BEGIN

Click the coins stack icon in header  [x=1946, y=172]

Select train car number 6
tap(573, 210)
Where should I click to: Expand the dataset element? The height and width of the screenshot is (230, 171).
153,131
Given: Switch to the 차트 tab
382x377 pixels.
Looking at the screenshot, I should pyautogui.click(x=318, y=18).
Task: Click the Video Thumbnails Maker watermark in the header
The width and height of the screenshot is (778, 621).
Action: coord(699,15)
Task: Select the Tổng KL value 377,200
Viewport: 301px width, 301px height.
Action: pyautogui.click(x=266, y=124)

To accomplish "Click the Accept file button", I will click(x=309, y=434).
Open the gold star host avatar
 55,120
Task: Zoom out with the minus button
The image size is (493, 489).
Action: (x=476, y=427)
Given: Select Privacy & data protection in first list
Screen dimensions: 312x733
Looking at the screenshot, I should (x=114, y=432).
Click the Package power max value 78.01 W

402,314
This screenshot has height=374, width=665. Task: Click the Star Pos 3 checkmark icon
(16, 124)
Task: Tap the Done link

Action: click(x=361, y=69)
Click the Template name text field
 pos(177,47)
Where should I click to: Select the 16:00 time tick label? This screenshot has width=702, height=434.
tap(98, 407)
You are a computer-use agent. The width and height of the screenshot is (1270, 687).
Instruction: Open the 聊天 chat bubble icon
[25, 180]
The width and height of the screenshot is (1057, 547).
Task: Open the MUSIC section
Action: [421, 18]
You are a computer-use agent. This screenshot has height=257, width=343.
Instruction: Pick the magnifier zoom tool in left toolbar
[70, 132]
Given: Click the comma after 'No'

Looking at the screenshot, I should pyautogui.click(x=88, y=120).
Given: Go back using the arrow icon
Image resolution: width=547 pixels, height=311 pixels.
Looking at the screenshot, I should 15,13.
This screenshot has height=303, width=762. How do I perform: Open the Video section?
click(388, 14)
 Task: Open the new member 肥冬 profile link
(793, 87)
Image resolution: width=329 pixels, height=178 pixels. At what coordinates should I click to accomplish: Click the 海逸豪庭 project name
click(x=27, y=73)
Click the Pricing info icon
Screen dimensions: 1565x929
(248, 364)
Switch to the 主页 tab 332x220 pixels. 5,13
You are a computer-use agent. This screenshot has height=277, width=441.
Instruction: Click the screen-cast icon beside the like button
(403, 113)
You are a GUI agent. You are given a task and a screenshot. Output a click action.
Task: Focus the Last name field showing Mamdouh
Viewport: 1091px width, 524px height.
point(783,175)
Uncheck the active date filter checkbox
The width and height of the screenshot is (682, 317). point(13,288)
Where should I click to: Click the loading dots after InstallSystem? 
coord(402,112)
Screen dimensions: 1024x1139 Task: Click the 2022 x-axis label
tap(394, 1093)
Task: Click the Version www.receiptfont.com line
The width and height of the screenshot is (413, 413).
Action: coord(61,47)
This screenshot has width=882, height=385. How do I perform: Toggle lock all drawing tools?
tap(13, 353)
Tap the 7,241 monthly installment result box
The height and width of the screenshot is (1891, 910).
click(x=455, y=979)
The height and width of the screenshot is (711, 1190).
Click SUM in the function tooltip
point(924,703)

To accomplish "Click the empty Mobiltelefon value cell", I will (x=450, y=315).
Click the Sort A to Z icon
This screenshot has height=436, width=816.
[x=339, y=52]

END

- _EXERCISE_
Of the lines in the data, report each one containing the string "agent".

- _WRITTEN ANSWER_
You are a computer-use agent. The width and height of the screenshot is (1270, 687).
You are a computer-use agent. This screenshot has height=257, width=343.
You are a computer-use agent. This screenshot has height=277, width=441.
You are a GUI agent. You are given a task and a screenshot. Output a click action.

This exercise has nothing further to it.